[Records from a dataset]
* * *

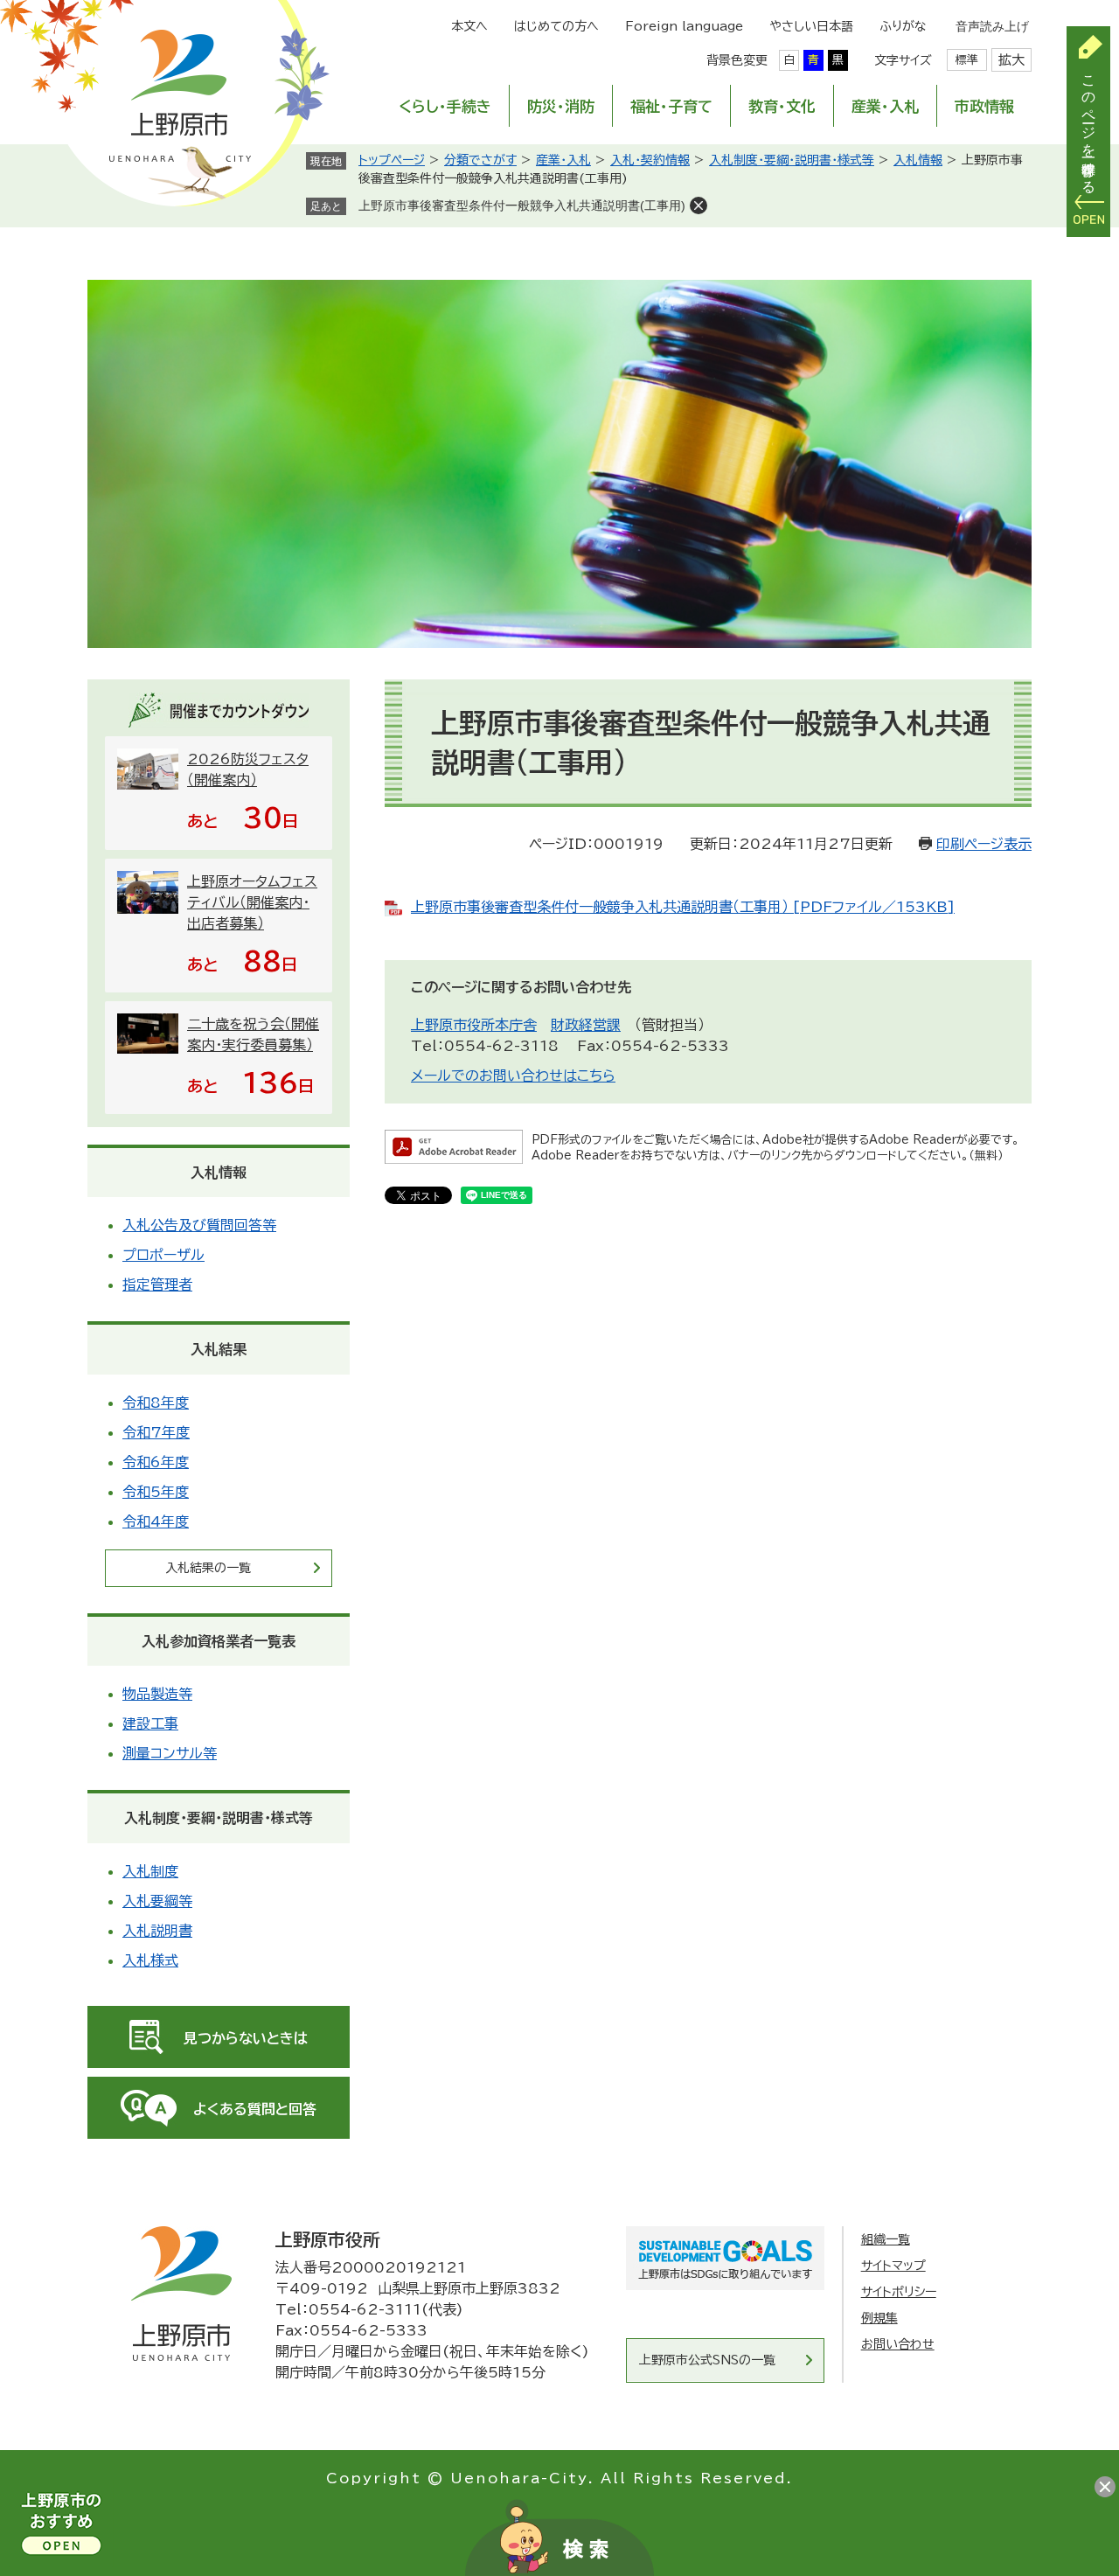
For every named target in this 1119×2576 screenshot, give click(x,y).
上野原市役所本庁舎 (474, 1025)
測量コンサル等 (169, 1753)
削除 (698, 205)
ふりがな (903, 26)
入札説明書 (157, 1931)
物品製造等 (157, 1694)
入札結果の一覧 (208, 1568)
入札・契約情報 (650, 160)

* * *

_PROBLEM DETAILS:_ Each entry must be retyped word for word, with every image omitted.

_TASK RESPONSE:_
For every named target in this 1119×2576 screenshot, give click(x,y).
上野原市役所本庁舎 (474, 1025)
測量コンサル等 (169, 1753)
削除 (698, 205)
ふりがな (903, 26)
入札説明書 (157, 1931)
物品製造等 (157, 1694)
入札結果の一覧 (208, 1568)
入札・契約情報 (650, 160)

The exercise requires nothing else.